• _Problem description_
Give back every line of the material below exactly, but no images.

• _Records to process_

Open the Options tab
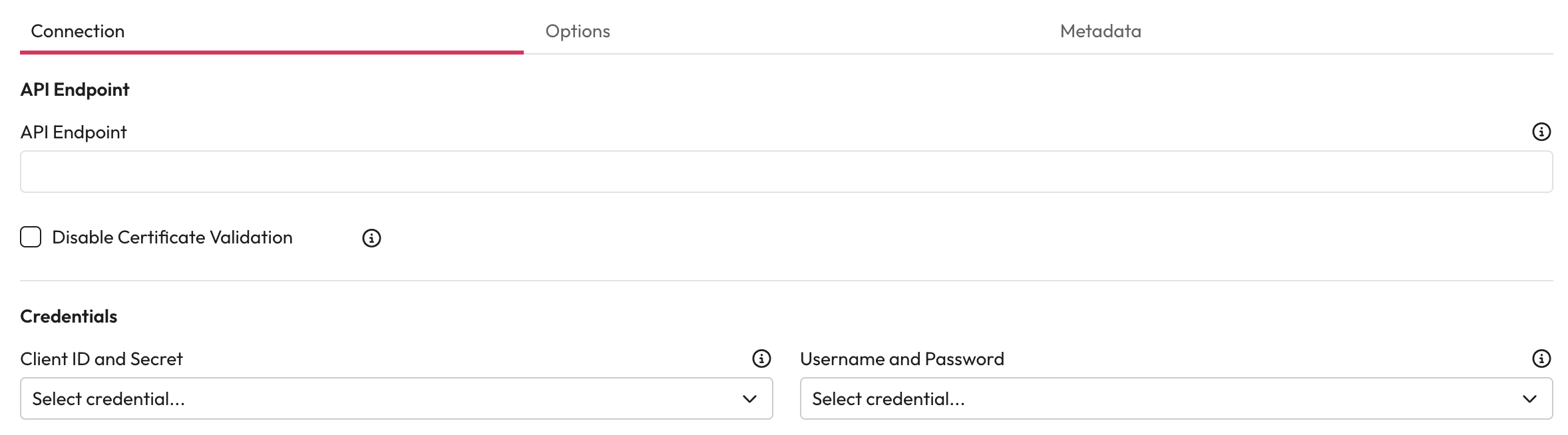[x=578, y=31]
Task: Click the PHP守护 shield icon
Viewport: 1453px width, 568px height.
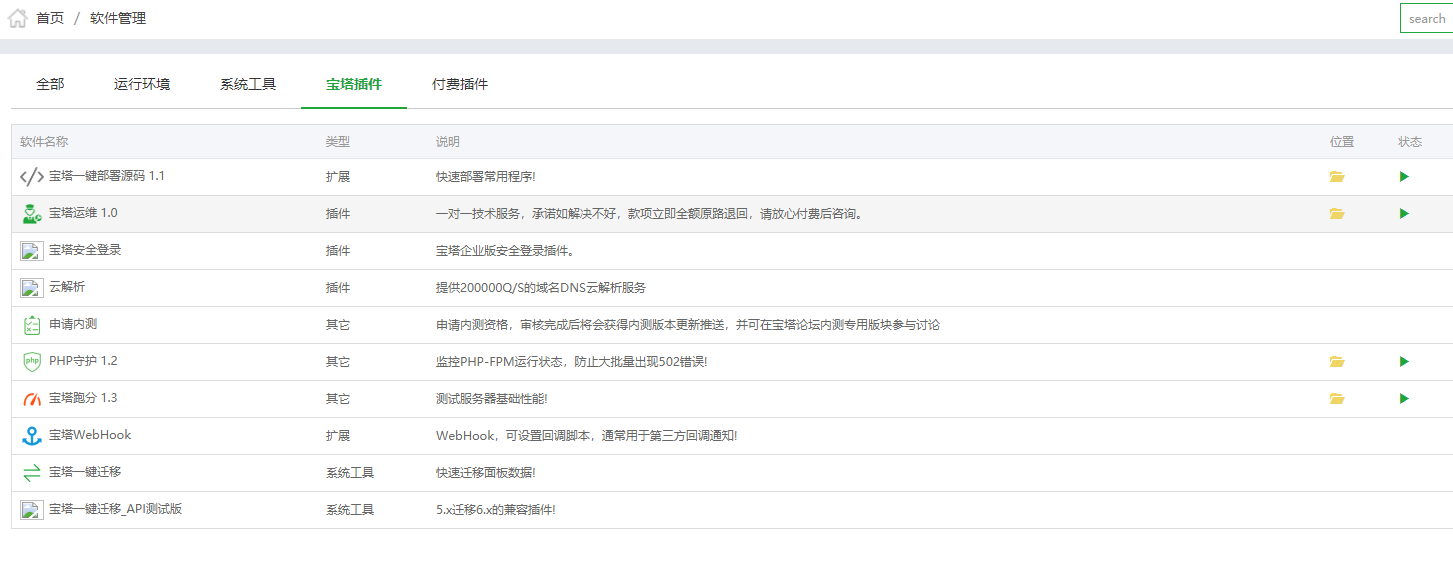Action: [x=32, y=362]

• _Output below_
Open the Options tab
[x=578, y=31]
Task: Click the PHP守护 shield icon
Viewport: 1453px width, 568px height.
Action: [x=32, y=362]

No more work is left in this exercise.